If you have not seen Metropolis, you must. There is a newer restored version with scenes just recently found, but that one is not essential viewing.  Whatever version you see, Metropolis is unforgettable.  Silent film is 'pure cinema', in that it tells its story's completely visually.  The word cards are just clues to what is really going on in the visual world before your eyes.  Somehow I think its appropriate that cinema had to start with out sound, (though music and effects were added during the presentation,) it forced the pioneers of the early medium to invent visual metaphors, and none were more adept at this than the German Expressionist filmmakers. 

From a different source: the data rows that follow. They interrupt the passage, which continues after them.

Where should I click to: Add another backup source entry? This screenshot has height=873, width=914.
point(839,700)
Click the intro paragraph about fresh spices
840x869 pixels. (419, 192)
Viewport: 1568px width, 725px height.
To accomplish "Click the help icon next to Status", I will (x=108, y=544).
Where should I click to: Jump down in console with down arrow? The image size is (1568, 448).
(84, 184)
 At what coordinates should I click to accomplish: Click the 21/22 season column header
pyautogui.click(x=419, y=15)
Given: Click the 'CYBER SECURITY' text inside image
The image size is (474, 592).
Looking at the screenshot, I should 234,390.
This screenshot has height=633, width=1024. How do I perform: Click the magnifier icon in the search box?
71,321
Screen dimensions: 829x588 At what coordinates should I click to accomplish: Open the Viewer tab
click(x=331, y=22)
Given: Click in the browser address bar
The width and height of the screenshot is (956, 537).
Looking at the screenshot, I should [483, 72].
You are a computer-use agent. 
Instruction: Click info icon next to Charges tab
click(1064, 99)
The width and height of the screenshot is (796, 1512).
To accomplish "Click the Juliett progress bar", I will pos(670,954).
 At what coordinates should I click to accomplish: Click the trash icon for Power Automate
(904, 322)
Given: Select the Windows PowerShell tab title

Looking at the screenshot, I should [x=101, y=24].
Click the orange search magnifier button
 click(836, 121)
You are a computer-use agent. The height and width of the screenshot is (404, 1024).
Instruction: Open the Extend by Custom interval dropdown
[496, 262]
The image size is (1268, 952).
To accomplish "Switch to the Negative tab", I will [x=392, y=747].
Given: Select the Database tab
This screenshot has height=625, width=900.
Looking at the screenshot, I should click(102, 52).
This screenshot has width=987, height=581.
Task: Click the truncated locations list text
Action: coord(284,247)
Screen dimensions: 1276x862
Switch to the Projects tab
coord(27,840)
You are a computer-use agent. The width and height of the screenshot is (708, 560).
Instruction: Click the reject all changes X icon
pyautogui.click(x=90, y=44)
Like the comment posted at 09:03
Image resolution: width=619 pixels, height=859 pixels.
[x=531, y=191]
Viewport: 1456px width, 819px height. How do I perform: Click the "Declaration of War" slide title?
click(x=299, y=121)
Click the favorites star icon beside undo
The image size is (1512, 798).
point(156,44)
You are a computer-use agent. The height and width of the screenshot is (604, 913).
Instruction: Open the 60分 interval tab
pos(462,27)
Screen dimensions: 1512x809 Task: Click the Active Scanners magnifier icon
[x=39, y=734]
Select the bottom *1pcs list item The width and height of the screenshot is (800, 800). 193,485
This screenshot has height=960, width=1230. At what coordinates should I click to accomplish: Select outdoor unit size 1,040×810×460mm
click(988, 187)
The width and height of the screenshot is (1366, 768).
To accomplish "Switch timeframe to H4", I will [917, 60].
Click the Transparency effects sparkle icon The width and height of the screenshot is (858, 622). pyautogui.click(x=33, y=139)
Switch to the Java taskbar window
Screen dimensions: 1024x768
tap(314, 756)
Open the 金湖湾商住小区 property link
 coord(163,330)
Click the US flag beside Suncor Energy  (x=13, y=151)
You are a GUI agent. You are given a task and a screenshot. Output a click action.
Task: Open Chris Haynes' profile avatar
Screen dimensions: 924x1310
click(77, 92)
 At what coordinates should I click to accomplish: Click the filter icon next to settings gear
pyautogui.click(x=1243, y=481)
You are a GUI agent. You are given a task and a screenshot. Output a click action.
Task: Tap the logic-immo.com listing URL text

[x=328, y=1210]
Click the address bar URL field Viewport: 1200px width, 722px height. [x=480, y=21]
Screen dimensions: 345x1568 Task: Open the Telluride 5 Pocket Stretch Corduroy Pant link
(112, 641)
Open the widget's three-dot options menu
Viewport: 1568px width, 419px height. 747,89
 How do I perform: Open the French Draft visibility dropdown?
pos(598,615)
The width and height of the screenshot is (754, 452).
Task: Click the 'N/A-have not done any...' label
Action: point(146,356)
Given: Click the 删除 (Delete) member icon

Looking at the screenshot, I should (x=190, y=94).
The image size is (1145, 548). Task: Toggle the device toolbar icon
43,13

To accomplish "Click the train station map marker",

Fritz Lane was one of those native German Expressionists. He made many films before Metropolis. Each one with a unique flavor. Metropolis has some of his unusual visual style and the images that are there are more memorable than many science fiction films that came after.  Nearly 90 years later, it is still spellbinding.

While in production, Metropolis nearly bankrupt the film studio and Lang himself, later reflecting in Hollywood, was not a fan of the picture, seeing it as a bit silly.  The overt message of the film, that the mediator between the hand and the brain is the heart, may be simplistic, but the dehumanization of the individual in the robotic machine world of tomorrow, is more relevant today than it was in 1927. (Though someone working for Henry Ford at the time might disagree.)  Many workers now have been replaced by robots, some office jobs too can make one feel like a part of a machine than an organic living thing.

There are many messages in the film, but there's more here than simple morality tales. The story is of class struggle and the monsters of our own creation.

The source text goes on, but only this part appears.